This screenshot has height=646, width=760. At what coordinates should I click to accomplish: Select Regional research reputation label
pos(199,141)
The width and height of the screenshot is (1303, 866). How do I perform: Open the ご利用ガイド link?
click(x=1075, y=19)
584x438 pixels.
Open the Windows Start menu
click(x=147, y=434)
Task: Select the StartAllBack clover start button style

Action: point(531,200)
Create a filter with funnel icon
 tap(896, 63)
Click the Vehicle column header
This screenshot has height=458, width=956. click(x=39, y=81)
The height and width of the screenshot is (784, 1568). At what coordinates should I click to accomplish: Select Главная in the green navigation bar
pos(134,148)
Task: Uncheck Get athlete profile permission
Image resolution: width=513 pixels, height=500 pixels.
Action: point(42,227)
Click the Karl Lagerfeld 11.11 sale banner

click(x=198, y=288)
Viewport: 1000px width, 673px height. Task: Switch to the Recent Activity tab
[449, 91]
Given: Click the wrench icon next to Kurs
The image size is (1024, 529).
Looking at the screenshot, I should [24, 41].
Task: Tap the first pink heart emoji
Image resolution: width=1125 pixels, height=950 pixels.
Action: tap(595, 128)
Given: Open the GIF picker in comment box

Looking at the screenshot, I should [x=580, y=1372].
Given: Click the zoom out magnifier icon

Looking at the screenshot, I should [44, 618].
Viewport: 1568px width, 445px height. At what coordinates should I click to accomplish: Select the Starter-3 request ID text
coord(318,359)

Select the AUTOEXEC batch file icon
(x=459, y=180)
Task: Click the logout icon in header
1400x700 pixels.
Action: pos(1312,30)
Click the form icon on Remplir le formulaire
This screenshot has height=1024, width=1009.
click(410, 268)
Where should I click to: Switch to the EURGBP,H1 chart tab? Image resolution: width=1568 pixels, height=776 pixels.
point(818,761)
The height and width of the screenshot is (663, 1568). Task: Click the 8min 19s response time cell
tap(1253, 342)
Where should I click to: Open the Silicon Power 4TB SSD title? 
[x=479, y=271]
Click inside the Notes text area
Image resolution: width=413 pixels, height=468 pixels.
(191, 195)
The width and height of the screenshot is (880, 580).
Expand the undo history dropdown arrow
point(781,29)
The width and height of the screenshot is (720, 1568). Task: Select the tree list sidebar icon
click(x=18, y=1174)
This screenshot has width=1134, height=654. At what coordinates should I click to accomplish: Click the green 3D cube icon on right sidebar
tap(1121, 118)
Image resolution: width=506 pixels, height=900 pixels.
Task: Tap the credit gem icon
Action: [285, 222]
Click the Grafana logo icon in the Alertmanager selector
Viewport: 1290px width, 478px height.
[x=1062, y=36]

########################################

The problem: Give back the full listing exactly as it stands above.

Response for this exercise:
This screenshot has height=646, width=760. At what coordinates should I click to accomplish: Select Regional research reputation label
pos(199,141)
The width and height of the screenshot is (1303, 866). How do I perform: Open the ご利用ガイド link?
click(x=1075, y=19)
584x438 pixels.
Open the Windows Start menu
click(x=147, y=434)
Task: Select the StartAllBack clover start button style

Action: point(531,200)
Create a filter with funnel icon
 tap(896, 63)
Click the Vehicle column header
This screenshot has height=458, width=956. click(x=39, y=81)
The height and width of the screenshot is (784, 1568). At what coordinates should I click to accomplish: Select Главная in the green navigation bar
pos(134,148)
Task: Uncheck Get athlete profile permission
Image resolution: width=513 pixels, height=500 pixels.
Action: point(42,227)
Click the Karl Lagerfeld 11.11 sale banner

click(x=198, y=288)
Viewport: 1000px width, 673px height. Task: Switch to the Recent Activity tab
[449, 91]
Given: Click the wrench icon next to Kurs
The image size is (1024, 529).
Looking at the screenshot, I should [24, 41].
Task: Tap the first pink heart emoji
Image resolution: width=1125 pixels, height=950 pixels.
Action: tap(595, 128)
Given: Open the GIF picker in comment box

Looking at the screenshot, I should [x=580, y=1372].
Given: Click the zoom out magnifier icon

Looking at the screenshot, I should [44, 618].
Viewport: 1568px width, 445px height. At what coordinates should I click to accomplish: Select the Starter-3 request ID text
coord(318,359)

Select the AUTOEXEC batch file icon
(x=459, y=180)
Task: Click the logout icon in header
1400x700 pixels.
Action: pos(1312,30)
Click the form icon on Remplir le formulaire
This screenshot has height=1024, width=1009.
click(410, 268)
Where should I click to: Switch to the EURGBP,H1 chart tab? Image resolution: width=1568 pixels, height=776 pixels.
point(818,761)
The height and width of the screenshot is (663, 1568). Task: Click the 8min 19s response time cell
tap(1253, 342)
Where should I click to: Open the Silicon Power 4TB SSD title? 
[x=479, y=271]
Click inside the Notes text area
Image resolution: width=413 pixels, height=468 pixels.
(191, 195)
The width and height of the screenshot is (880, 580).
Expand the undo history dropdown arrow
point(781,29)
The width and height of the screenshot is (720, 1568). Task: Select the tree list sidebar icon
click(x=18, y=1174)
This screenshot has width=1134, height=654. At what coordinates should I click to accomplish: Click the green 3D cube icon on right sidebar
tap(1121, 118)
Image resolution: width=506 pixels, height=900 pixels.
Task: Tap the credit gem icon
Action: [285, 222]
Click the Grafana logo icon in the Alertmanager selector
Viewport: 1290px width, 478px height.
[x=1062, y=36]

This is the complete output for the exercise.